Obama dismisses idea of sending experimental Ebola drugs to Africa

U.S. President Barack Obama says it’s “premature” to send an experimental drug for the treatment of Ebola to West Africa, as Liberia declared a state of emergency amid an outbreak that shows no signs of slowing. Obama said on Wednesday that he lacked enough information to green light a promising medicine called ZMapp that was already used on two American aid workers who saw their conditions improve by varying degrees. There is currently no known cure for Ebola, a haemorrhagic fever that has overwhelmed rudimentary health care systems and prompted the deployment of troops to quarantine the worst-hit areas in the remote border region of Guinea, Liberia and Sierra Leone.

The Ebola virus, both currently and in the past, is controllable if you have a strong public health infrastructure in place.

U.S. President Barack Obama

International alarm at the diffusion of the virus increased when a U.S. citizen died in Nigeria last month after flying there from Liberia.

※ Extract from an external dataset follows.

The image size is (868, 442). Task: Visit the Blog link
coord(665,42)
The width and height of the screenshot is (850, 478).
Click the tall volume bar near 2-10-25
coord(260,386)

Authorities said on Wednesday that a Nigerian nurse who had treated the man had also died of Ebola. Five other people are being treated in an isolation ward in Lagos, Africa’s largest city. Health workers across West Africa appealed on Wednesday for urgent help in controlling the world’s worst-ever outbreak as the death toll climbed to 932 and Liberia declared the state of emergency. Liberia also shut a major hospital where several staff were infected, including a Spanish priest.

The government and people of Liberia require extraordinary measures for the very survival of our state and for the protection of the lives of our people.